Costello is well placed to offer an educated insight on what Munster can expect from Exeter this Saturday. 

Costello said: “Putting it in context, I would say that going to Exeter is as difficult as playing Leinster away. They are incredibly strong at home.

“When you watch Exeter over a period of time, it's like the sum of their parts are far greater than the individual. They don't have a huge amount of stars like other clubs do, but collectively they are so strong they have a really good culture there, they work hard for each other. 

“They have a very clear identity on how they play the game. I think, up front, they have a very strong pack, no matter which pack they pick.

“If they get anywhere near your goal-line they are the most effective team in Europe by a long shot, their pick-and-go game and their line-out drive, if you give Exeter access, their conversion rate is higher than any other team in Europe by quite a distance. 

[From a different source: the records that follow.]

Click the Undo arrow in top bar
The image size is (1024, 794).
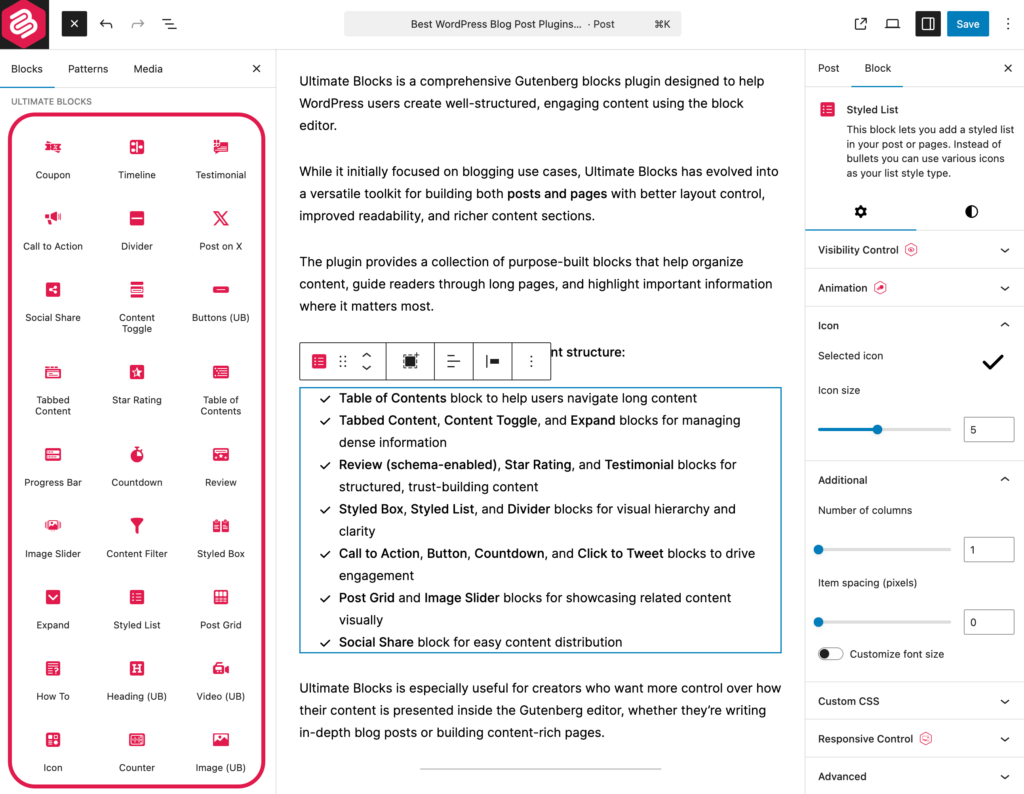106,24
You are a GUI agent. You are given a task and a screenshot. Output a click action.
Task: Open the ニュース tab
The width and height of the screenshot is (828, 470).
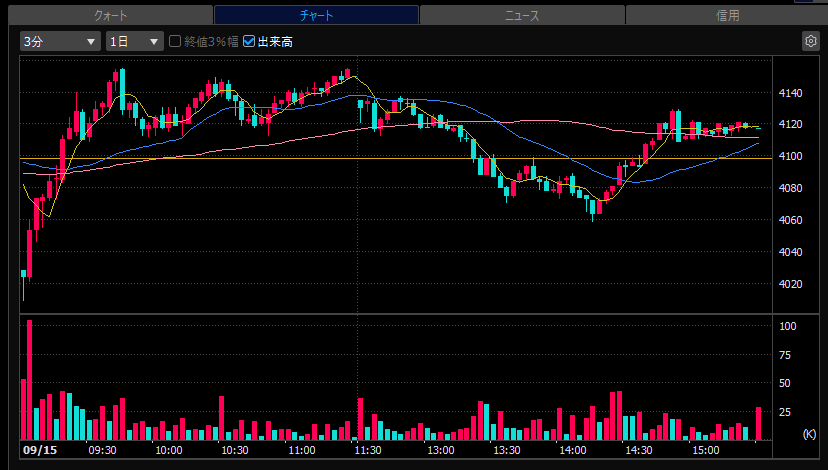click(522, 15)
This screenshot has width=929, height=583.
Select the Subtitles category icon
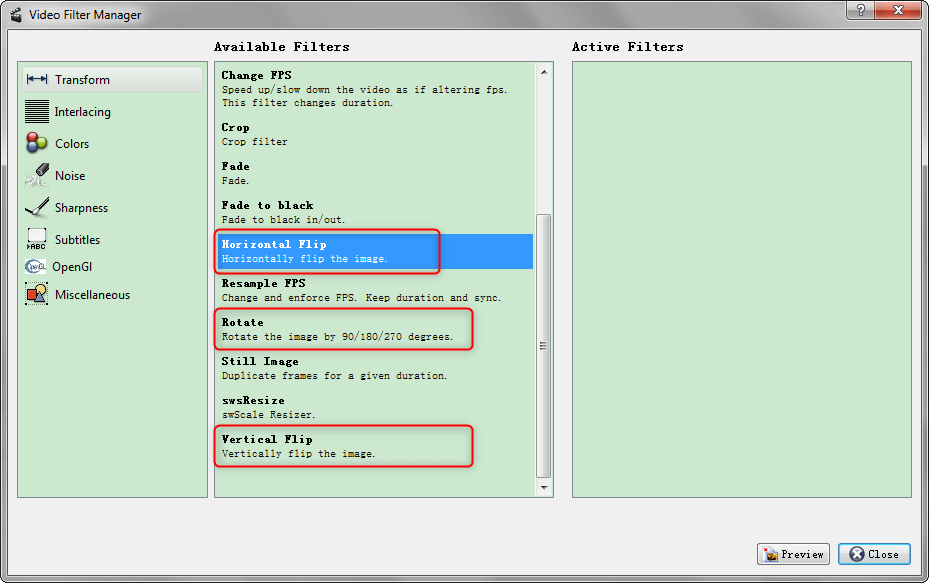37,240
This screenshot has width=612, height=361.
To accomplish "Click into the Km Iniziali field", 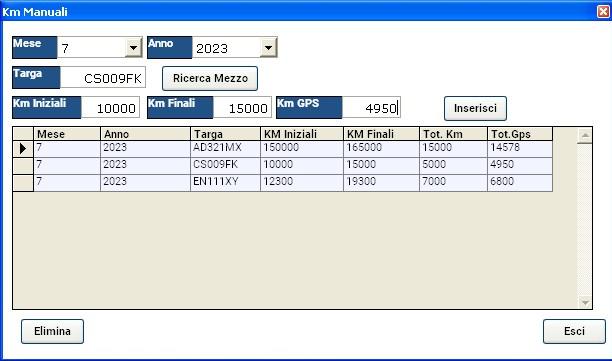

“That will be one of the key challenges for Munster. What they don't get as much credit for is how good their ball retention is, how much pressure they put you under by the width and pace of their attack.

“When you play against Exeter you end up having extraordinary long defensive sets. A lot of it is because their breakdown is so good, so it will be an interesting contest because Munster obviously take huge pride in their defensive breakdown and their attacking breakdown.

“It will be a fascinating contest, but I think if Munster go away and beat Exeter that will be a fantastic platform for them to launch the rest of their European campaign. 

“They will have to be very close to their best, I think, to win. I have no doubt they are capable of it, but it is one of those pool draws that sharpens your focus and you know that not much less than your best will be good enough.”

After the trip to Exeter, Munster host Gloucester in the Champions Cup on Saturday October 20.